Panoptic Mapping Data

This page contains the accompanying data for the Panoptic Mapping project. The code to run the data and build panoptic maps will be released at https://github.com/ethz-asl/panoptic_mapping. The paper preprint is available on ArXiv:

Schmid, Lukas, et al. “Panoptic Multi-TSDFs: a Flexible Representation for Online Multi-resolution Volumetric Mapping and Long-term Dynamic Scene Consistency.” arXiv preprint arXiv:2109.10165 (2021).

The Flat Dataset

The flat dataset consists of synthetic images, rendered using Unreal Engine 4, of two trajectories in an indoor environment that was subject to change. Structural ground truth point clouds and panoptic annotations are included.

Run 1 Run 2 Changes

Data Layout

The following files are included (# short description). Additional processing and data-to-ROS players are available on github.

Data:

  • run<RunNo>
    • <FrameNo>_color.png # Color image of the sequence.
    • <FrameNo>_depth.tiff # Depth image of the sequence [m].
    • <FrameNo>_segmentation.png # Ground truth panoptic labels, each pixel contains a label ID.
    • <FrameNo>_predicted.png # Detectron2 predicted panoptic labels, each pixel contains a label ID.
    • <FrameNo>_labels.json # Dictionary of accompanying information for each Detectron2 prediction.
    • <FrameNo>_pose.txt # Pose of the sensor in Odom frame.
    • timestamps.csv # Timestamps of each frame as recorded in the simulation.

Ground Truth:

  • flat_<RunNo>_gt_10000.ply # Structural ground truth pointcloud.

Utility Files:

  • groundtruth_labels.csv # Labels of the panoptic ground truth IDs (use with the mapper).
  • detectron_labels.csv # Labels of the panoptic detectron IDs (use with the mapper).
  • changes.txt # Explanations of the changed objects with their ground truth label names.
  • intrinsics.txt # Camera intrinsics of the images [pixels].

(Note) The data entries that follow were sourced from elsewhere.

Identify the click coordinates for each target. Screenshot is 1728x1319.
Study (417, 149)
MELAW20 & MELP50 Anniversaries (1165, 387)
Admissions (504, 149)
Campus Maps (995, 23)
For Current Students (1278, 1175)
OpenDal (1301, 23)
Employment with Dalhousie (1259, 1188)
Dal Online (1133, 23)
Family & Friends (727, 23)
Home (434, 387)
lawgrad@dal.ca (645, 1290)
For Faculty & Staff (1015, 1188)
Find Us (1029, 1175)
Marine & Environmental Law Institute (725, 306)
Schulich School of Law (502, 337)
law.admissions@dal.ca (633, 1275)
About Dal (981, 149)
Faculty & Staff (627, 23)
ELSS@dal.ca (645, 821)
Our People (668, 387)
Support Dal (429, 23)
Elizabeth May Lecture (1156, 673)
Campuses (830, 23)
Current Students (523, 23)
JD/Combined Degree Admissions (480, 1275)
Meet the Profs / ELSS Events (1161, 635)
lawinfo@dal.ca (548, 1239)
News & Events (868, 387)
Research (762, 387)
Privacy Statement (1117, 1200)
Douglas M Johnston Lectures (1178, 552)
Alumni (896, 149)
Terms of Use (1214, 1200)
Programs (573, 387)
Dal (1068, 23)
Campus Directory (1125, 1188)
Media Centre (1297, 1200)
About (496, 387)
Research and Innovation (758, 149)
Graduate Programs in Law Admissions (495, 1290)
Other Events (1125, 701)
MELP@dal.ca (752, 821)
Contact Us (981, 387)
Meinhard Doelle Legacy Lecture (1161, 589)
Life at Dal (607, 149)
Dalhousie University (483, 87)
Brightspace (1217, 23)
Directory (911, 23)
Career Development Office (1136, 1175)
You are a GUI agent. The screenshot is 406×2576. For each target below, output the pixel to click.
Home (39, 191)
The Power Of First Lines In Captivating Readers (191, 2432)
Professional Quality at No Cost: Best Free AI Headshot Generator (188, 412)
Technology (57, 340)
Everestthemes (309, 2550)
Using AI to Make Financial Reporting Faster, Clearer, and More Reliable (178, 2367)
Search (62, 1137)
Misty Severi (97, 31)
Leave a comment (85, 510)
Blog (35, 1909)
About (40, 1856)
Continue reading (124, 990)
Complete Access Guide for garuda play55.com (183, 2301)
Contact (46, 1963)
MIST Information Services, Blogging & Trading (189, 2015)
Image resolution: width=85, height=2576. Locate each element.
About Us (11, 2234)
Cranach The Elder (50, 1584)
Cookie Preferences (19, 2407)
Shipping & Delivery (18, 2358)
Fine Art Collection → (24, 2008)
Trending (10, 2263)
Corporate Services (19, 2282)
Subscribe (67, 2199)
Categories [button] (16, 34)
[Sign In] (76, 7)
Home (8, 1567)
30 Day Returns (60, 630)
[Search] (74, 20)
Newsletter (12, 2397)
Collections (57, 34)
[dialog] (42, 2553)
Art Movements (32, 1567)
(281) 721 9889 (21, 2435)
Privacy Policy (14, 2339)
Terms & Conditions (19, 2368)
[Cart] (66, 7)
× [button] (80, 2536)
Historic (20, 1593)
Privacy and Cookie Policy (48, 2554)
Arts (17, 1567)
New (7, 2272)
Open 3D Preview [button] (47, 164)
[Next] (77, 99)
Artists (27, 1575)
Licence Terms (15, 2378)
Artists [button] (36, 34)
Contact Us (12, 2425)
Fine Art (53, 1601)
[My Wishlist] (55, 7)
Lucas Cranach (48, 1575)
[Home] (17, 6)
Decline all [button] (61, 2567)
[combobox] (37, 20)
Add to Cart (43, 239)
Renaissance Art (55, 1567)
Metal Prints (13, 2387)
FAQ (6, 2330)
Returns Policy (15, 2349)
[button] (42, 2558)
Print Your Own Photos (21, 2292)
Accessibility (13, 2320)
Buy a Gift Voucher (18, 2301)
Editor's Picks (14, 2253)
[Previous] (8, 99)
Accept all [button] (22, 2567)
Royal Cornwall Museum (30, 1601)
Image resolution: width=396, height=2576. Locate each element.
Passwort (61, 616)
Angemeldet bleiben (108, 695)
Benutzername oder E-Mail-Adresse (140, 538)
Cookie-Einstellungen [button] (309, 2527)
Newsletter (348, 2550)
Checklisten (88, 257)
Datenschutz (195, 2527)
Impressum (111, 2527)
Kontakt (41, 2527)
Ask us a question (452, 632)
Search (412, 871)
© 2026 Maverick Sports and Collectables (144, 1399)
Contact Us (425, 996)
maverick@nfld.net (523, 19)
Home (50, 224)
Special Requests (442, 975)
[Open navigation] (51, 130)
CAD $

Log Files (You can safely ignore these)

  • airsim.yaml # Configuration of the simulator used to create the data.
  • infrared_corrections.csv # Infrared corrections when running the simulator.
  • waypoints<RunNo>.yaml # Way points traveled to when generating the data.

RIO demo data

To run the mapper on real data, two sequences of the RIO dataset [1] were evaluated.

[1] Wald, Johanna, et al. “RIO: 3D object instance re-localization in changing indoor environments.” Proceedings of the IEEE/CVF International Conference on Computer Vision. 2019.

Additional files required to run the experiments will later be provided here.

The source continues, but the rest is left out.